**REQUIRED TASK**
Write out every line of the material below as a JSON list of strings, one string per line, skipping blank lines and leaving out the pictures.
= = = =
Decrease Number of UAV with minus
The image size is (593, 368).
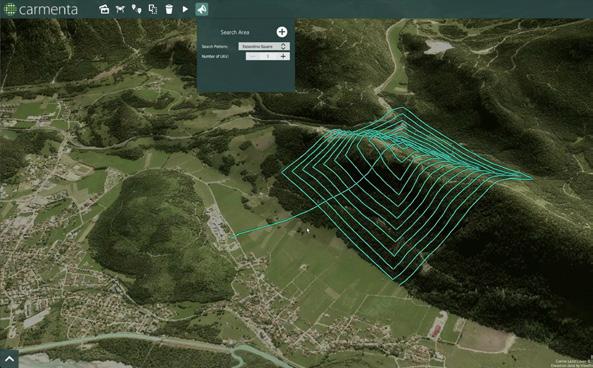(x=253, y=56)
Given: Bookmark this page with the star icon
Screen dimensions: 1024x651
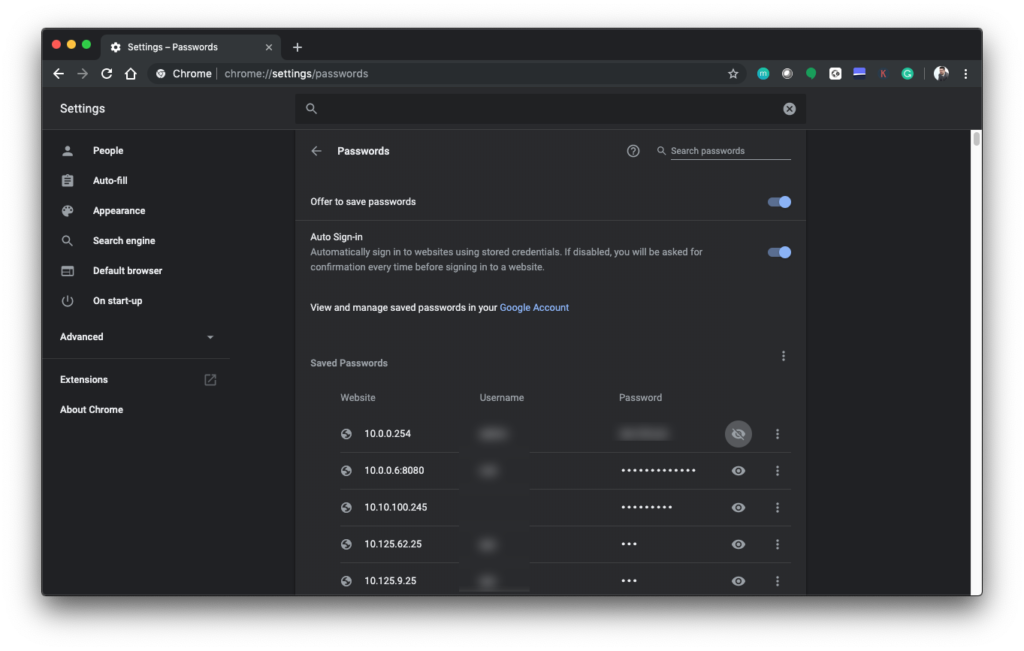Looking at the screenshot, I should (x=733, y=74).
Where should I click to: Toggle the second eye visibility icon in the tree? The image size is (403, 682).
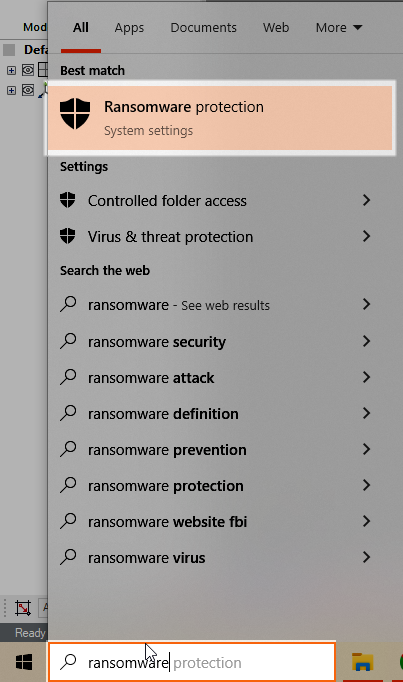[x=28, y=90]
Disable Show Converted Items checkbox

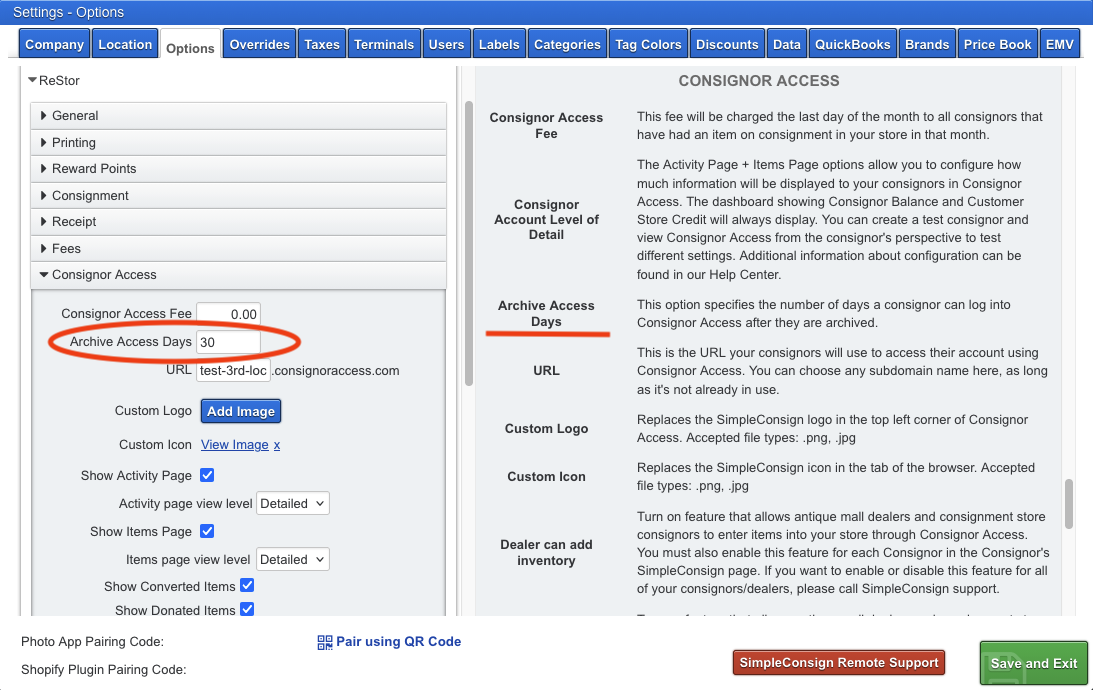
= = = =
**TASK RESULT**
[
  "Decrease Number of UAV with minus",
  "The image size is (593, 368).",
  "(x=253, y=56)",
  "Given: Bookmark this page with the star icon",
  "Screen dimensions: 1024x651",
  "Looking at the screenshot, I should (x=733, y=74).",
  "Where should I click to: Toggle the second eye visibility icon in the tree? The image size is (403, 682).",
  "[x=28, y=90]",
  "Disable Show Converted Items checkbox"
]